**TASK**
Every entry below should be written out again exactly.
[[ SOURCE RECORDS, beginning ]]
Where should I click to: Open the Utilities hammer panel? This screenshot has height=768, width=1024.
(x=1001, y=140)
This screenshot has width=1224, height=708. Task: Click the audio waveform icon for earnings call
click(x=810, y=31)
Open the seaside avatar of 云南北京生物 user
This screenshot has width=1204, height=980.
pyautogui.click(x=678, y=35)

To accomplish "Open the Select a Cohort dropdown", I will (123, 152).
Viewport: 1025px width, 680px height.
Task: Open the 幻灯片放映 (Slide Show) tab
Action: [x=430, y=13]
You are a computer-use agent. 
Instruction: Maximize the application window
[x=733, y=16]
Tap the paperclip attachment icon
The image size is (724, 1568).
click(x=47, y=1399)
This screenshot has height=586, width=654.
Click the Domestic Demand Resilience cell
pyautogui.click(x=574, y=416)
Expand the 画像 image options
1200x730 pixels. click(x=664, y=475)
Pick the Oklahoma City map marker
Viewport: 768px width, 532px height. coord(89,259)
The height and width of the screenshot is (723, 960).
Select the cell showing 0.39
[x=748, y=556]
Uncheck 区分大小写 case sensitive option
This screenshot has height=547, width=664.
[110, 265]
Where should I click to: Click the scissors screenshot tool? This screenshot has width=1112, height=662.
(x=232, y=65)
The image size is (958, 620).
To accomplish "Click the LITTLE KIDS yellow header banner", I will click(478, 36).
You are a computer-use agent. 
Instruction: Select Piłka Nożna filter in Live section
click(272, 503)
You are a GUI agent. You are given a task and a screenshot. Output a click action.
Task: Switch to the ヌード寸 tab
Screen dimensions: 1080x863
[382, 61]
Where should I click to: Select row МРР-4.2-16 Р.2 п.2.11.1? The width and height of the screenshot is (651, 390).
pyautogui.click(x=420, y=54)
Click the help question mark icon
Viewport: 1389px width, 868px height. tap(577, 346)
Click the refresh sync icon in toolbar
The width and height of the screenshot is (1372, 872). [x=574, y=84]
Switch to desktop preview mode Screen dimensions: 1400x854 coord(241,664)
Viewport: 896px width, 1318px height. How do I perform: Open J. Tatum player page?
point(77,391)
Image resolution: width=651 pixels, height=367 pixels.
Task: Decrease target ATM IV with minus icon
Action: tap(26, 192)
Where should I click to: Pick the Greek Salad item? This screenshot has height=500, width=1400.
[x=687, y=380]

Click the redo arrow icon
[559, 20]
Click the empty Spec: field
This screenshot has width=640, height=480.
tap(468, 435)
[[ SOURCE RECORDS, end ]]
**ANSWER FOR THE TASK**
Where should I click to: Open the Utilities hammer panel? This screenshot has height=768, width=1024.
(x=1001, y=140)
This screenshot has width=1224, height=708. Task: Click the audio waveform icon for earnings call
click(x=810, y=31)
Open the seaside avatar of 云南北京生物 user
This screenshot has width=1204, height=980.
pyautogui.click(x=678, y=35)

To accomplish "Open the Select a Cohort dropdown", I will (123, 152).
Viewport: 1025px width, 680px height.
Task: Open the 幻灯片放映 (Slide Show) tab
Action: [x=430, y=13]
You are a computer-use agent. 
Instruction: Maximize the application window
[x=733, y=16]
Tap the paperclip attachment icon
The image size is (724, 1568).
click(x=47, y=1399)
This screenshot has height=586, width=654.
Click the Domestic Demand Resilience cell
pyautogui.click(x=574, y=416)
Expand the 画像 image options
1200x730 pixels. click(x=664, y=475)
Pick the Oklahoma City map marker
Viewport: 768px width, 532px height. coord(89,259)
The height and width of the screenshot is (723, 960).
Select the cell showing 0.39
[x=748, y=556]
Uncheck 区分大小写 case sensitive option
This screenshot has height=547, width=664.
[110, 265]
Where should I click to: Click the scissors screenshot tool? This screenshot has width=1112, height=662.
(x=232, y=65)
The image size is (958, 620).
To accomplish "Click the LITTLE KIDS yellow header banner", I will click(478, 36).
You are a computer-use agent. 
Instruction: Select Piłka Nożna filter in Live section
click(272, 503)
You are a GUI agent. You are given a task and a screenshot. Output a click action.
Task: Switch to the ヌード寸 tab
Screen dimensions: 1080x863
[382, 61]
Where should I click to: Select row МРР-4.2-16 Р.2 п.2.11.1? The width and height of the screenshot is (651, 390).
pyautogui.click(x=420, y=54)
Click the help question mark icon
Viewport: 1389px width, 868px height. tap(577, 346)
Click the refresh sync icon in toolbar
The width and height of the screenshot is (1372, 872). [x=574, y=84]
Switch to desktop preview mode Screen dimensions: 1400x854 coord(241,664)
Viewport: 896px width, 1318px height. How do I perform: Open J. Tatum player page?
point(77,391)
Image resolution: width=651 pixels, height=367 pixels.
Task: Decrease target ATM IV with minus icon
Action: tap(26, 192)
Where should I click to: Pick the Greek Salad item? This screenshot has height=500, width=1400.
[x=687, y=380]

Click the redo arrow icon
[559, 20]
Click the empty Spec: field
This screenshot has width=640, height=480.
tap(468, 435)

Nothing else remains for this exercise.